Transcription Thermorégulation et importance de l'eau
Physiologie de la dissipation de la chaleur et de la transpiration
Lors de la pratique d'une activité physique, une grande partie de l'énergie calorique consommée par les cellules n'est pas transformée en mouvement mécanique, mais libérée sous forme de chaleur résiduelle.
Pour éviter que cette accumulation thermique ne détruise les systèmes enzymatiques délicats, l'organisme doit rapidement dissiper l'excès de température vers l'extérieur afin de se maintenir dans une fourchette sûre de trente-sept à trente-huit degrés Celsius. Le mécanisme principal permettant d'obtenir ce refroidissement est la transpiration profonde.
Lorsque le liquide salin sécrété s'évapore à la surface de la peau, il emporte avec lui une grande quantité de chaleur centrale ; concrètement, la vaporisation d'un seul litre de sueur permet de dissiper environ six cents kilocalories de chaleur organique.
Relation entre le volume sanguin et la température corporelle
Lorsqu'un individu transpire abondamment sans appliquer de protocole de réhydratation, le volume total de plasma sanguin subit une chute brutale.
Cette diminution de la quantité de sang circulant soumet le cœur à un stress important, l'obligeant à augmenter considérablement la vitesse de ses battements pour tenter de répondre aux besoins de tous les tissus.
Dans ces circonstances critiques, un conflit circulatoire survient, le sang étant partagé entre l'alimentation des muscles asphyxiés et l'irrigation des vaisseaux sous-cutanés pour libérer la chaleur.

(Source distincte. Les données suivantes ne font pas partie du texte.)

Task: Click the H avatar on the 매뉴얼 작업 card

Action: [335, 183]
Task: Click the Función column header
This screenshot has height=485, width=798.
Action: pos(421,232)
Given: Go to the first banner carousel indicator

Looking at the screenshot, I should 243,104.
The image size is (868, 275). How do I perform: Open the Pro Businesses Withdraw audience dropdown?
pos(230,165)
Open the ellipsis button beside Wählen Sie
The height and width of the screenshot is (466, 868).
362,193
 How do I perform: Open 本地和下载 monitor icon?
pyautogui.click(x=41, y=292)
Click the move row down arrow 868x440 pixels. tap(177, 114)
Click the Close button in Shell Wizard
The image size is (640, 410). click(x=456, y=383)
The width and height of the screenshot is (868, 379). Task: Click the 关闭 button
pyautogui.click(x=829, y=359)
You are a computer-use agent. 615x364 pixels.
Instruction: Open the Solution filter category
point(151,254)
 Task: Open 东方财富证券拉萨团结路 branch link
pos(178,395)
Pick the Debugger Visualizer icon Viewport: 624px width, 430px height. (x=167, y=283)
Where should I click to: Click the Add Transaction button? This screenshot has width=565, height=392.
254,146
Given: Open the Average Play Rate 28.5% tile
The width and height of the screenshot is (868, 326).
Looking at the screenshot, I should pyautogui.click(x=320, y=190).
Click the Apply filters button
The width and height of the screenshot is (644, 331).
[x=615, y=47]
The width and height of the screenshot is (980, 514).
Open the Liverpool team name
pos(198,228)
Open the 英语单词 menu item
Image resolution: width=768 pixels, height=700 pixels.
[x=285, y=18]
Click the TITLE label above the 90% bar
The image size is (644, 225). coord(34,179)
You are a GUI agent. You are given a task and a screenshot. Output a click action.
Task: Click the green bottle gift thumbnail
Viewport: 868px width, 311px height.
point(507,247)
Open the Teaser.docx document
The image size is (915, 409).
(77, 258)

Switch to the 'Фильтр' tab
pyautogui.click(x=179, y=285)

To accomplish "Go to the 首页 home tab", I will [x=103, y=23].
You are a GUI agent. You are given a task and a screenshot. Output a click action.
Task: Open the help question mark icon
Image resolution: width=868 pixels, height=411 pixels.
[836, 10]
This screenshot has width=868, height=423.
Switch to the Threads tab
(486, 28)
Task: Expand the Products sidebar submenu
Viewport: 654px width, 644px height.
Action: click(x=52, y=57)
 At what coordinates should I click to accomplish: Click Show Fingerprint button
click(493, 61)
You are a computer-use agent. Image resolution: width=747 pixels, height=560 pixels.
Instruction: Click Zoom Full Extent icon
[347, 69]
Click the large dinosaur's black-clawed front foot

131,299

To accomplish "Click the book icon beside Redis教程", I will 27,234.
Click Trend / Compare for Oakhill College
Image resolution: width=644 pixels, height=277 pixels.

Physiologiquement, le corps donne la priorité aux muscles, limitant l'irrigation vers le derme, ce qui annule la capacité de refroidissement et fait grimper la température interne à des niveaux alarmants.
Fonctions essentielles de l'eau organique pendant l'effort
Le poids total d'un athlète est principalement constitué de fluides aqueux, qui représentent plus de la moitié de sa masse corporelle.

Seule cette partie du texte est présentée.